在这个地方碰到多年未见的老同学,而且我们是这样的状态,我不知道是该高兴还是该伤心。
几句开场白之后,我们之间陷了尴尬的冷场期。我们都想问对方同样的问题,但是却又不想戳开对方的伤疤。
最后还是我打破了我们之间的冷场。
“你这鼻子做的不错啊,现在能挂住眼镜了吧。”
“你还敢说,当年上学时因为这事被你嘲笑了多少次,你每说一次,我晚上回宿舍都得哭一回。”

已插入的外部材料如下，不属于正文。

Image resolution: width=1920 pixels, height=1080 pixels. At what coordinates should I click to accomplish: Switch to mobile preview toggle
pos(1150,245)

她双手抱胸,俨然一副女强人的样子。但是言语却并不生硬了,脸上却是一副小女人的神态。
我听了哭笑不得,没想到她那么敏感,当时无心的一句话她竟然记这么长时间。
“当时不是不懂事嘛,现在才知道,你那鼻翼那么宽,是标准的财鼻啊。让我猜猜,你现在不是老板就是高管了吧。”

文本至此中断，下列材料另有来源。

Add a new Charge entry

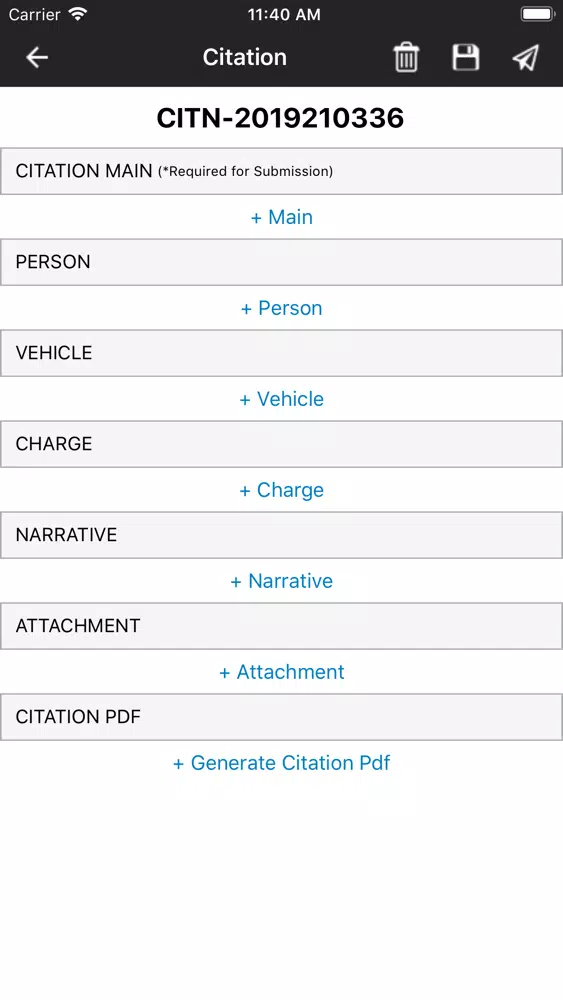281,490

她听了我的话并没有否认。女人嘛,不否认就相当于承认了。当然了,我也不是瞎猜。她床头的包是LV的,鞋子也是那种一看起来就不便宜的款,一看就是不差钱的主。
这样的条件,也会产后抑郁?
“不说我了,你呢,现在做什么工作?”
“做护工啊,这不正在你身边的嘛。有事您吩咐,很荣幸为您服务。”我嬉皮笑脸得说道。
她听了我的话,眼神中闪过一丝复杂的神情,旋即回过神来,对我说道:
“好的,我现在要上厕所,真是太麻烦你了。”
嚯,这下子遇到高手了,反将我一军。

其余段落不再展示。